I used to be an audiophile. I spent a lot of money on speakers, and amplifiers, and DACs. But I always found the audiophile cable crowd a bit nuts. And the people that are buying audiophile versions of stuff in the digital domain are full on delusional.
I say “used to be” for two reasons. One, hearing everything does not always mean better. A lot of the time it just reveals imperfections in the recording. And depending on the space, and ambient noise, more headroom can be worse because it just pushes the quiet stuff below the background. And, you are going to have to listen to music in places that you do not have your gear and it is going to sound bad if you get too used to the good stuff. So your music life may be worse overall.
But the biggest difference is that I am older. I just cannot tell the difference as well as I used to.
But most people spend too much money on the equipment and not enough on the sources. You do not need a $20,000 setup if you are listening to badly encoded MP3 or AAC files for example.
But if you have high quality FLAC or Opus sources (or really high-end analog), you do not have to be an audiophile to tell the difference. Same with linear power supplies. You can hear the difference even if you do not spend so much money.
Like wine, audiophiles often make it more about the money they spend than the quality they are getting or the experience they are having.
That said, I can still hear well enough to know that 80% of the people that play music around me turn it up past what their amp can handle and it clips like crazy. I do not know how people listen to that.
projektilski@lemmy.dbzer0.com 1 day ago
Most people DO NOT hear the difference between FLAC and MP3s, which are 320kbs encoded. Most people that claim that do, can’t do it in the blind test.

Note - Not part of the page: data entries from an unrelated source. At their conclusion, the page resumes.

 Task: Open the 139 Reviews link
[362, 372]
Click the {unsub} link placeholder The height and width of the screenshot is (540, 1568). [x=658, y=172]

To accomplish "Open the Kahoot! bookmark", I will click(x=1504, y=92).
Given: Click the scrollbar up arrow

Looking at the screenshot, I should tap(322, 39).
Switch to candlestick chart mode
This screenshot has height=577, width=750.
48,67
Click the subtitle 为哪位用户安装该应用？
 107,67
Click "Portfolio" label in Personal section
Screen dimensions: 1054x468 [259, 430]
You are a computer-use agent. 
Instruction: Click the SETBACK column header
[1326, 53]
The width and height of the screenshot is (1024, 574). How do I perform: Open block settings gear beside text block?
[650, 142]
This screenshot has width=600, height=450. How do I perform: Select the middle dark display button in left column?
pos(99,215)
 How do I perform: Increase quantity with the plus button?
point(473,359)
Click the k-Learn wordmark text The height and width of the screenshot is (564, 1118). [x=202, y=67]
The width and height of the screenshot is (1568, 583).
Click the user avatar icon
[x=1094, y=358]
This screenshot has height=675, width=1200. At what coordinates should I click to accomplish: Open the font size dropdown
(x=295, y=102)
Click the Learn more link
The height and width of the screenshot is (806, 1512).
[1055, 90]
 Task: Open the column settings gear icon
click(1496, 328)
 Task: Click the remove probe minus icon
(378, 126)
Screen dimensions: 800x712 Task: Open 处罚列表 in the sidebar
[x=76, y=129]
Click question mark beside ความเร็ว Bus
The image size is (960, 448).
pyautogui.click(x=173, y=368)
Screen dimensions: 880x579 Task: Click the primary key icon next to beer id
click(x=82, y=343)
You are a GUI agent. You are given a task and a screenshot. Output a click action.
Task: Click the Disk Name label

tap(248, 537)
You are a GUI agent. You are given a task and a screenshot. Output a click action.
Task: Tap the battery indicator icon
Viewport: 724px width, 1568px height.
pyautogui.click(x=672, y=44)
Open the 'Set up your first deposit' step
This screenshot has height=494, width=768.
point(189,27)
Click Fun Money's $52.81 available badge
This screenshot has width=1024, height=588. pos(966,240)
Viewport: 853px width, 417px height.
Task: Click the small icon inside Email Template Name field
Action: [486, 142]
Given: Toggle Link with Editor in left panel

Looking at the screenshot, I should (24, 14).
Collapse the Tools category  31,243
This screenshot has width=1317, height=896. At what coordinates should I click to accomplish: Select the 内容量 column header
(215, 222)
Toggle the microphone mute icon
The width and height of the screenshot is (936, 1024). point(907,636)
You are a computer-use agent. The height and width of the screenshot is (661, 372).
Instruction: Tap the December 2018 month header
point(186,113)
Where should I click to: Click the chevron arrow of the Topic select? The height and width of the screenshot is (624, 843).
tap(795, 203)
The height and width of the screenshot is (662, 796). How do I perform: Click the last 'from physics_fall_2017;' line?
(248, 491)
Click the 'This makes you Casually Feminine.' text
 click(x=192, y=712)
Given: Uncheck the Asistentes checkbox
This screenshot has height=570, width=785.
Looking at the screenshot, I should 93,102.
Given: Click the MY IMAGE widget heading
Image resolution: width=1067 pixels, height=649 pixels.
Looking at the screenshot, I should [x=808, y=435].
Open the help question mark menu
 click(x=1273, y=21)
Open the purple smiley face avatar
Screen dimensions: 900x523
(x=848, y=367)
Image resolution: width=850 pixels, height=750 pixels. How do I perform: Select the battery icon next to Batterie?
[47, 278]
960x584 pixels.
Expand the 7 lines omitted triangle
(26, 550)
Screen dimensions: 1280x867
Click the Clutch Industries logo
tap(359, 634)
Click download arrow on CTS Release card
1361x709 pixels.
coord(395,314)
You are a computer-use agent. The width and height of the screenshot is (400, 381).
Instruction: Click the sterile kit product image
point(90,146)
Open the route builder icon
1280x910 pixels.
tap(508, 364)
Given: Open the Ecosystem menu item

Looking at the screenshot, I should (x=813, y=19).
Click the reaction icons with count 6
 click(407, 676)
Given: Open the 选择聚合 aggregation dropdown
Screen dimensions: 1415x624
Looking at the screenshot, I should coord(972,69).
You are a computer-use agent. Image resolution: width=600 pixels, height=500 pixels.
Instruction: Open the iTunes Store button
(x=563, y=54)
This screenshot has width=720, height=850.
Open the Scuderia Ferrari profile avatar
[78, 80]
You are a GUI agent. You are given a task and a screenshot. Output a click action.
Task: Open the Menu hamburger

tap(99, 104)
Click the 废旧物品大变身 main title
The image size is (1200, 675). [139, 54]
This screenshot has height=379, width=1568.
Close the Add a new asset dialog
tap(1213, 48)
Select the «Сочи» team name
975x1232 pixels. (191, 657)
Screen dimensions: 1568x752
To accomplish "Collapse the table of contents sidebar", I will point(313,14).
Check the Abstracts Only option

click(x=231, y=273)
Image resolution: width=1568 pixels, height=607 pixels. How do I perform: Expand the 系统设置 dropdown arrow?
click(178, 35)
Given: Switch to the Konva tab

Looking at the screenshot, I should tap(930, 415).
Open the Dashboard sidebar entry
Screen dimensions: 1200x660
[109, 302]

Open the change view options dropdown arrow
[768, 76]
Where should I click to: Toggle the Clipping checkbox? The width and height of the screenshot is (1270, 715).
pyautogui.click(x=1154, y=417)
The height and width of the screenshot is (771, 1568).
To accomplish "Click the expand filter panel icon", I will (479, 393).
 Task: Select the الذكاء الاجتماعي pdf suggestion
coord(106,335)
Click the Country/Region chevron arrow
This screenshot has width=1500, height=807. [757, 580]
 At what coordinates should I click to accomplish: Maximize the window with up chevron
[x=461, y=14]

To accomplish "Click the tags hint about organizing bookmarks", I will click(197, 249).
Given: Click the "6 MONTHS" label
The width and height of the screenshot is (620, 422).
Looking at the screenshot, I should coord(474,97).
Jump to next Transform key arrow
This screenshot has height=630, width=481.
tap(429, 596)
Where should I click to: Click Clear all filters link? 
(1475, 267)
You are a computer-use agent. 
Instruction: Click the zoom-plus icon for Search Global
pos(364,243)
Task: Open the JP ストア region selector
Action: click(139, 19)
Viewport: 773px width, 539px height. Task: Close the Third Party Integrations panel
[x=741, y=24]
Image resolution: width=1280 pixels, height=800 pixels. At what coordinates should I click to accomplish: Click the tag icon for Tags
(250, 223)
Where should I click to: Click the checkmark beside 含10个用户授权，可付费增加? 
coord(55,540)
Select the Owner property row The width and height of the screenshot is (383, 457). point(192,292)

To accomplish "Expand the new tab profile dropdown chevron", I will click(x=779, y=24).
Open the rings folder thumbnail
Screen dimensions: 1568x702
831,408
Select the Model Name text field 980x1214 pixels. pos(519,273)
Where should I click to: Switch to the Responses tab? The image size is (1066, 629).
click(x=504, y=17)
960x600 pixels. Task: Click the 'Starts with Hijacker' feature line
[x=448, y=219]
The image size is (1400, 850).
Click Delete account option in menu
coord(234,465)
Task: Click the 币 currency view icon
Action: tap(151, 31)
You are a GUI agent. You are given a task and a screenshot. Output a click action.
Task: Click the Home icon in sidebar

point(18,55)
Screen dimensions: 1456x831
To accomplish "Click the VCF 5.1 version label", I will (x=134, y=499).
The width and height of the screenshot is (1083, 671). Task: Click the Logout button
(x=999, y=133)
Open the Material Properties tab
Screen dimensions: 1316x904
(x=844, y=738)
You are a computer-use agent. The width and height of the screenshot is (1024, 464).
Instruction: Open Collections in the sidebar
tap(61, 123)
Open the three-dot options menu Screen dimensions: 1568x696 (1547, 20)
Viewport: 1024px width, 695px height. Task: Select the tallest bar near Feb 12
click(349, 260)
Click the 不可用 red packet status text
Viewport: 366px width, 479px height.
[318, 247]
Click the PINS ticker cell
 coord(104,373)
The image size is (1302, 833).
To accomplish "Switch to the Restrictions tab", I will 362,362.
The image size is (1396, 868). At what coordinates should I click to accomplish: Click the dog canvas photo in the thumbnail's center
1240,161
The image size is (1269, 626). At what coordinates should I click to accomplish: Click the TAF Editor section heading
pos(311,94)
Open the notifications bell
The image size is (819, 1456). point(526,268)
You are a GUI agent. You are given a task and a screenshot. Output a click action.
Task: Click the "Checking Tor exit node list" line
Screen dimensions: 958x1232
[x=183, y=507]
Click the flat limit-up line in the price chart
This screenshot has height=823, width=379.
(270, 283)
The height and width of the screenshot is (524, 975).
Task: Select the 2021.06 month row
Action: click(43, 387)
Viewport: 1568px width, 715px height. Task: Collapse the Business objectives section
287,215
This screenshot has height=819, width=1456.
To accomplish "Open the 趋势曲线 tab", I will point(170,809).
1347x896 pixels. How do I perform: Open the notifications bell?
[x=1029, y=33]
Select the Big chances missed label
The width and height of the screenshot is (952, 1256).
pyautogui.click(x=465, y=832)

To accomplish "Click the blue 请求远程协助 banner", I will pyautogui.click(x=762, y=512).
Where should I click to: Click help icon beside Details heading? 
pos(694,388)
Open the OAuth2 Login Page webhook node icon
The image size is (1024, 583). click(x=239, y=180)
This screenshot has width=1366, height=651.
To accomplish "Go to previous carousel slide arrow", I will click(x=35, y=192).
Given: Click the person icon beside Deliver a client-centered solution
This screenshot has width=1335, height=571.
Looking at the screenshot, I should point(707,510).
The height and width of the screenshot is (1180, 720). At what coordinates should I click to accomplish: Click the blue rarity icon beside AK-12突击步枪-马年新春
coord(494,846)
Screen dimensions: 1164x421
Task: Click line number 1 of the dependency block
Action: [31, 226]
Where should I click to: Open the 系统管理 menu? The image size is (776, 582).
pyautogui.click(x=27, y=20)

SoleInvictus@lemmy.blahaj.zone 1 day ago
Anecdotal, but… I’ve been a musician for 36 years and have fantastic hearing not just for my age but for any age. I know, I have to get it quantitatively tested twice a year!
I can’t tell the difference at all between FLAC and 320 kbps from the same source. I can tell a difference between FLAC and 128 kbps, but it’s not huge. It sounds a bit dull, but I have to be looking for the difference and comparing the two. If you just gave me one or the other with no reference, I might suspect the 128 if it was a simple recording of a single instrument or a song I’m intimately familiar with, and even then I wouldn’t be sure of it. It just sometimes “feels” weird.
So I converted over 4 terabytes of my music stash to 320 kbps and cut the total space into less than 2. Feels good.
JordanZ@lemmy.world 7 hours ago
Coworker found one of those website tests that does the blind tests of 30 seconds clips. I managed to get the high quality file better than 90%. Just like watching a poorly encoded video and seeing some of the blocky shadows the trick is finding out what audio compression artifacts sound like. Then it’s pretty easy to identify. I’ll also mention what you listen on makes a massive difference. If your collection is mostly for on the go listening it doesn’t need it.
I’m also one of those people with exceptional hearing though. To the point I have to wear earplugs in some daily activities. Like the grocery store is simply too loud for me.
SoleInvictus@lemmy.blahaj.zone 5 hours ago
You’re saying you can tell the difference between 320 kbps and FLAC?